L’œsophagite à éosinophiles (OE) est une maladie chronique de l’œsophage d’origine allergique, qui provoque une inflammation caractérisée par la présence de polynucléaires éosinophiles dans la muqueuse œsophagienne. « Il s’agit d’une maladie récente, décrite pour la première fois en 1993, souligne la Pr Sabine Roman. Mais on manque encore de recul pour mieux connaître son histoire naturelle ». Son incidence, estimée à 50 cas pour 100 000 habitants, est en augmentation depuis quelques années. Cependant, on ne sait pas si cela est dû à l’apparition plus fréquente de la maladie, ou à sa meilleure reconnaissance grâce à la généralisation de la pratique des biopsies œsophagiennes en cas de dysphagie. L’OE touche majoritairement les enfants et les jeunes adultes de sexe masculin (ratio de deux hommes pour une femme), avec des antécédents d’allergie.
Dysphagie et terrain atopique
La symptomatologie est dominée par la dysphagie (95 % des cas), pouvant se compliquer d’impaction alimentaire. « Il existe souvent un retard de diagnostic car les symptômes sont intermittents. De plus, le patient les minore car il met en place des stratégies d’éviction des aliments sources de dysphagie aiguë, comme la viande… La physiopathologie de l’OE n’est pas encore clairement élucidée, reconnaît la Pr Roman. La maladie a été d’abord décrite en Europe et en Amérique du Nord. Dans d’autres pays, d’Asie par exemple, elle est très rare. Existe-t-il un problème de conditions de vie ou d’alimentation à l’origine de la maladie ? » Il y a souvent un terrain allergique chez les patients avec des antécédents d’asthme ou d’atopie, mais les tests allergiques sont souvent négatifs chez les sujets atteints d’OE. « Ainsi, en pratique, on ne recherche pas forcément l’allergène, sauf bien sûr en cas de manifestations allergiques immédiates nettes », précise la Pr Roman. Le diagnostic est histologique, reposant sur la réalisation de biopsies œsophagiennes multiples et étagées. L’endoscopie digestive haute peut être normale.
Des IPP à la corticothérapie
Il existe trois possibilités de traitement. En première intention, les inhibiteurs de la pompe à protons (IPP) sont recommandés. Connus pour limiter le reflux gastro-œsophagien, ils possèdent également des propriétés anti-inflammatoires au niveau de la muqueuse œsophagienne. Néanmoins, ils n’ont pas d’autorisation de mise sur le marché (AMM) dans cette indication. Ils sont efficaces dans un cas sur deux.
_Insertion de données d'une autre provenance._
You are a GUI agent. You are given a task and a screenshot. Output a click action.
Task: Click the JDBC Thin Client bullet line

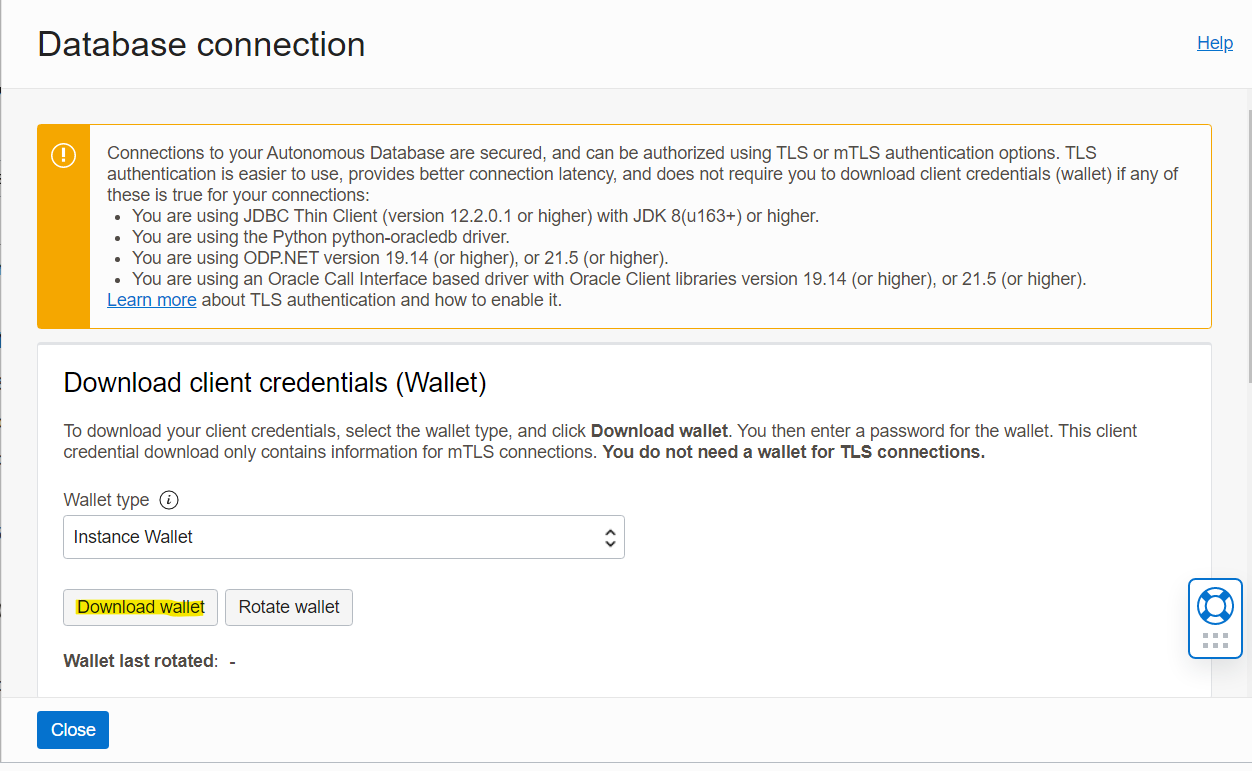pyautogui.click(x=475, y=215)
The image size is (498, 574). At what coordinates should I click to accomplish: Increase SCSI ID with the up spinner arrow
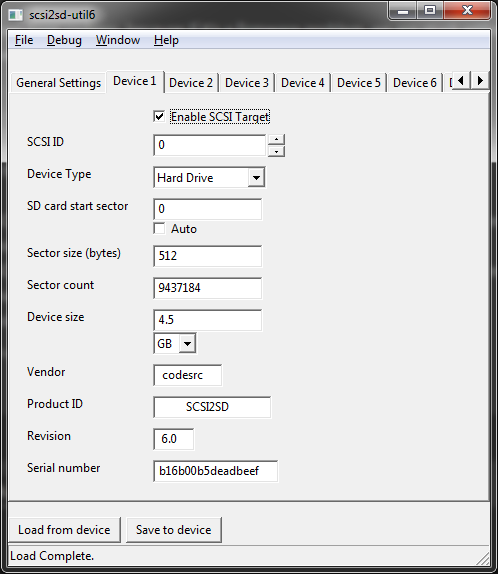[276, 140]
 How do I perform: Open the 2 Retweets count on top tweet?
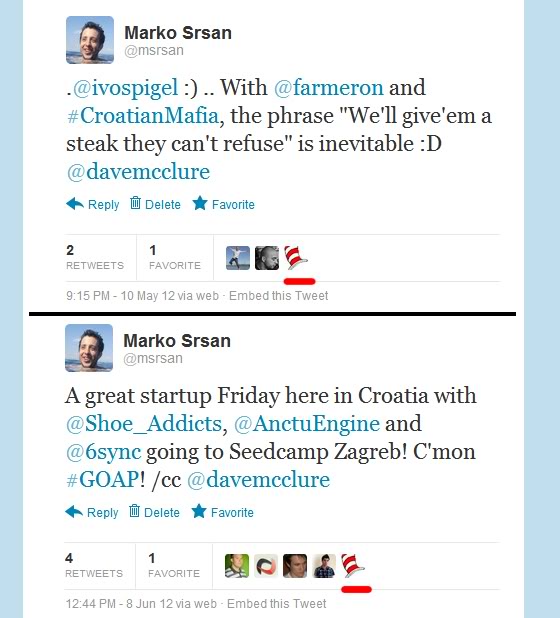(x=95, y=257)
En cas d’inefficacité des IPP, la corticothérapie locale est alors recommandée. Les corticoïdes topiques prescrits jusqu’à présent, en spray ou en solution visqueuse à déglutir (principalement le fluticasone et le budésonide), étaient également utilisés hors AMM. « Tout récemment, depuis avril dernier, le budésonide en comprimés orodispersibles (Jorveza) est disponible. Il est le seul médicament à disposer d’une AMM en France dans le traitement l’OE. Selon le libellé de son indication, ce traitement doit être prescrit après échec des IPP utilisés hors AMM… Un paradoxe ! », relève la spécialiste. Le budésonide, sous forme de comprimés orodispersibles, possède un taux de réponse supérieur à 80 %, maintenu dans le temps. La posologie est d’un milligramme deux fois par jour en traitement d’attaque, pendant 6 à 12 semaines.
La stratégie de l’éviction
La troisième possibilité de traitement est l’éviction de l’allergène alimentaire suspecté. « Généralement, cette éviction se fait de façon empirique. En première intention, on élimine le blé et les produits laitiers. Ce régime est efficace dans 50 % des cas, affirme la Pr Roman. Nous ne disposons pas de données permettant d’évaluer si l’association des trois traitements est plus efficace. En cas d’échec de ces trois stratégies thérapeutiques, on peut se poser la question des biothérapies… Mais aucune molécule n’a encore d’AMM en France. Il n’y a pas de place pour la chirurgie ».
De même, l’utilité d’un traitement d’entretien, pour éviter l’évolution vers une fibrose et/ou la sténose œsophagienne, n’est pas démontrée. Cependant, plus le diagnostic est tardif et plus il existe un risque de fibrose. « De plus, si on arrête le traitement choisi, quel qu’il soit, des récidives apparaissent plus ou moins rapidement. Ainsi, un traitement d’entretien est instauré pour maintenir la réponse clinique et histologique, conclut la Pr Roman. On a encore beaucoup de choses à apprendre sur la maladie ».